Another woman would have feasted on this relationship; a man with money and unafraid to spend it is red velvet. Some of his ex-girlfriends gladly handed over their bills, but that could never be me — I’ve always paid my way. I’ve burned through vacation pay flying up to see him at different points in the East Coast, only to be left alone for hours in hotel rooms. I paid for some $100 dinners mostly on booze I didn’t drink, and I spent hundreds on presents to balance out the uneven gift-giving dynamic and to assuage the guilt of receiving a Nordstrom’s shopping bag.

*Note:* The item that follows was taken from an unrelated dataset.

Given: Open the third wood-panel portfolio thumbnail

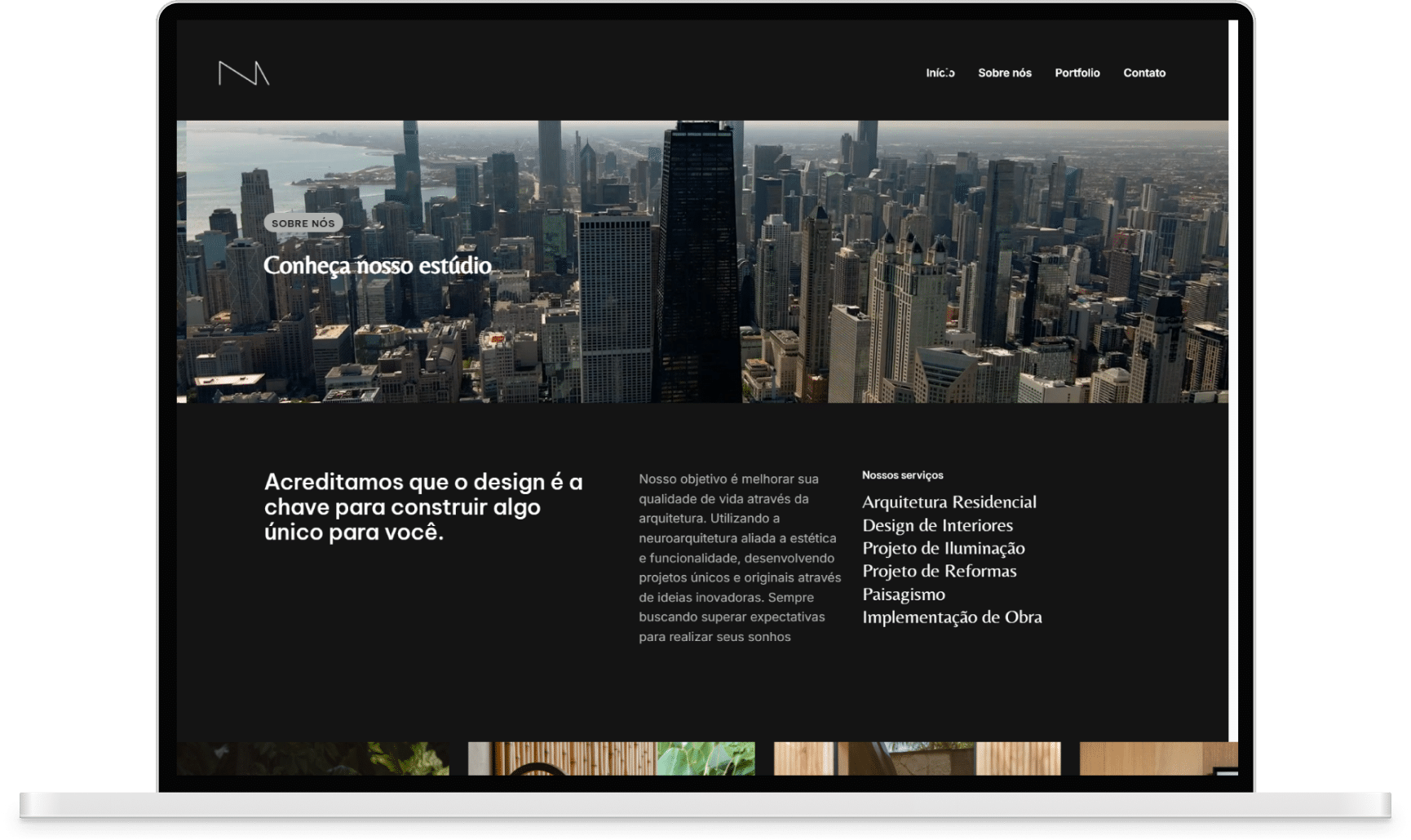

Ultimately, the money runs out. With him, as Hemingway once wrote, it happened gradually and then suddenly. $10,000 in cash disappeared from his accounts in two weeks. Once he was cleaned out, he went to the bank of the patient girlfriend. I’ve wired him $3,000 more times than I want to think about, $2,500 for child support and the rest, on incidentals. He always paid me back, always, but not after a lot of screaming fights and multiple anxieties keeping me up nights.

The first two years we were together, I stopped putting money into my IRA and I still mourn that lost time. It gave me a pain wondering where my hard-earned financial stability went, and in turn, I worked way too much to regain that lost feeling of financial independence. It’s hard to say what kept me stuck. Maybe, like Vianne Rocher, I thought his white collar resume and throw-around money would protect me from wolves that could come at me.

After I broke up with him, I emptied my house of the things that I owned when I was someone else. I already feel like my old self, the one who absorbed personal finance and prudently put away money in different accounts. The past few years gave me the experience of what it’s like to be someone entirely opposite of me. After all of this, I realized what I really wanted was my own life, me before the $200 jeans and the impermanence of hotels.

Ruzielle Ganuelas eats, blogs, and works in Washington State. Her dream is to finally make it to Paris.